WORK TO BE COMPLETED: Copy out every line of the data below that contains the string "button". Case counts.
──────────
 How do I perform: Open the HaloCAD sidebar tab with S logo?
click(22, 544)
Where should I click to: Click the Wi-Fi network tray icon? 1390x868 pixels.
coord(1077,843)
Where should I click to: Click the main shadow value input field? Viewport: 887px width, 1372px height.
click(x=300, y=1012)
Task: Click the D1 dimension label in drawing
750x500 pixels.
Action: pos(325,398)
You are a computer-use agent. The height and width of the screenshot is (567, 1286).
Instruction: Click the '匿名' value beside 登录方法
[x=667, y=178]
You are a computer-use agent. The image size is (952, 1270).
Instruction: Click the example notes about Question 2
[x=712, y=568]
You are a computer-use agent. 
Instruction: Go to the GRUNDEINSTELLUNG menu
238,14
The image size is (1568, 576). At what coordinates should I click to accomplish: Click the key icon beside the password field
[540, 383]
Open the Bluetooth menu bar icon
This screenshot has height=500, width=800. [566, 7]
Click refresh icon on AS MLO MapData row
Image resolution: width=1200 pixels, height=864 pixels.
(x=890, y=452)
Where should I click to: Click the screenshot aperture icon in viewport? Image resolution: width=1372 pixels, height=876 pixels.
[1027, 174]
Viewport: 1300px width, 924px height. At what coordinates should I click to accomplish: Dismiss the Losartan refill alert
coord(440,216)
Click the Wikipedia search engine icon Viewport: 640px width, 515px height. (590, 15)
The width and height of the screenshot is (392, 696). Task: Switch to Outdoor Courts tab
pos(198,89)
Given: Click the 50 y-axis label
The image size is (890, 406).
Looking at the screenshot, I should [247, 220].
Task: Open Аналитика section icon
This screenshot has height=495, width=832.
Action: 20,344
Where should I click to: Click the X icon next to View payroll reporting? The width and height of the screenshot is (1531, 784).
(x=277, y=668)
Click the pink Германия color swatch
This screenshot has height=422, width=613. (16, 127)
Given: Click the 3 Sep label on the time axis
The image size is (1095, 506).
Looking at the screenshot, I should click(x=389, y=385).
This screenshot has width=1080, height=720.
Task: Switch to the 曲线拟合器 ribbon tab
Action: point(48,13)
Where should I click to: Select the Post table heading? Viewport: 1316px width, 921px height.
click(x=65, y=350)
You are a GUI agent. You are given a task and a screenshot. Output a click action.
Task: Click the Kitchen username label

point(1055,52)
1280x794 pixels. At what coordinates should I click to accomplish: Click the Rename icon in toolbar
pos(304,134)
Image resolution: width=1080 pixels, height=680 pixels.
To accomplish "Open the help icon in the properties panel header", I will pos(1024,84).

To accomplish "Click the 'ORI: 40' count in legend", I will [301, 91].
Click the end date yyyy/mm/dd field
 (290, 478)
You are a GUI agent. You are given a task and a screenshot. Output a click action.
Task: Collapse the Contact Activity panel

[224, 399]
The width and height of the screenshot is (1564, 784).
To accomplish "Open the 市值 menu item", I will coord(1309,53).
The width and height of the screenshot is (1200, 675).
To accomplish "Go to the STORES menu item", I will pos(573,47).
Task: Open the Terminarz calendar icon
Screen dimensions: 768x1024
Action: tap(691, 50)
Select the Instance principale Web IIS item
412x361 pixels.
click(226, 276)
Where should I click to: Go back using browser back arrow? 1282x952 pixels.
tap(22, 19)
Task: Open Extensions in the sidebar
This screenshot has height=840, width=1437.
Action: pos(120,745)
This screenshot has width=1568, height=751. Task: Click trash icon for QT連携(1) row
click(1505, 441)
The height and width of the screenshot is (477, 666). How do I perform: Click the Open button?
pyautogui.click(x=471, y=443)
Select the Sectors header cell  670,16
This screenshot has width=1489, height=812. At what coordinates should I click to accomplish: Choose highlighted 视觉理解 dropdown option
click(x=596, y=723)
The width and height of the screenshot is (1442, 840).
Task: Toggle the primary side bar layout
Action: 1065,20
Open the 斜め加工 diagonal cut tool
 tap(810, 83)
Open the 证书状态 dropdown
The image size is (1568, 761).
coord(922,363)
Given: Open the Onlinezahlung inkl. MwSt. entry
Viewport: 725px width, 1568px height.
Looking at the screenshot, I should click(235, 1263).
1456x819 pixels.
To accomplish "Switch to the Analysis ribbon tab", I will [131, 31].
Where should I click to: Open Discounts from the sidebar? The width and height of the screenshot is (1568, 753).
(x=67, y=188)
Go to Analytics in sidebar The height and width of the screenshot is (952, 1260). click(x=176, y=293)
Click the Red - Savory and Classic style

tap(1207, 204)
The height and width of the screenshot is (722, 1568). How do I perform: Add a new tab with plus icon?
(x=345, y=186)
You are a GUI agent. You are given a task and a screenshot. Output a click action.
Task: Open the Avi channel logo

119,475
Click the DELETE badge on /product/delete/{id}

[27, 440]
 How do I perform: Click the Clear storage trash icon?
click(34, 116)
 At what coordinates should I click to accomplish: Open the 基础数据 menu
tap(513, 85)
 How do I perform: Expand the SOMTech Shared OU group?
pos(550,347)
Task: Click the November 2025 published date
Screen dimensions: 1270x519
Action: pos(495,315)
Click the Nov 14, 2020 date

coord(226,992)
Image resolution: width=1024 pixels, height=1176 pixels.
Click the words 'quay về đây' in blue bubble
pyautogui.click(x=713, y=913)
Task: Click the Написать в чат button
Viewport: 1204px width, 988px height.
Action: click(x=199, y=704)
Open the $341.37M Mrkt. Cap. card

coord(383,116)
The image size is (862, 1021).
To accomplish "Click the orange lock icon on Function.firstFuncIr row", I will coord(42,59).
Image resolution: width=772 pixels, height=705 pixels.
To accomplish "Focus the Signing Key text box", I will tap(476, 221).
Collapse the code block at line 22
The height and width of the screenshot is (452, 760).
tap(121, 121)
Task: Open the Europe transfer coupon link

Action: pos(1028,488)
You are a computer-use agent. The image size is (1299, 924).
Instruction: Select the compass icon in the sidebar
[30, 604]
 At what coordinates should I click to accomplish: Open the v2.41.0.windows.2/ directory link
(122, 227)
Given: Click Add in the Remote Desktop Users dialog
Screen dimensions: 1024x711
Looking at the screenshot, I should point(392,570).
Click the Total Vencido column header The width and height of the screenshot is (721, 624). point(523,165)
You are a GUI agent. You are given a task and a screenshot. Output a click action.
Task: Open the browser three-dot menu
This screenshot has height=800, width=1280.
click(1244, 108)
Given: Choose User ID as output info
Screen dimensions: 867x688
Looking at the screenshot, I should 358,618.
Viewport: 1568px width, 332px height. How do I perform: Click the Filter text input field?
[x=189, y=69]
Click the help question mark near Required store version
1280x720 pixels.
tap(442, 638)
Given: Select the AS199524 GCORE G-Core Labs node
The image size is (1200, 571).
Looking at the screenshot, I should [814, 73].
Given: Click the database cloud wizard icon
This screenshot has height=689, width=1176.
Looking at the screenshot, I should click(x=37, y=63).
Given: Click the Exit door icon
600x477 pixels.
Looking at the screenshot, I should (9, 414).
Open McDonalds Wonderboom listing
──────────
SOLVED EXERCISE:
The height and width of the screenshot is (477, 666). How do I perform: Click the Open button?
Task: Click the Написать в чат button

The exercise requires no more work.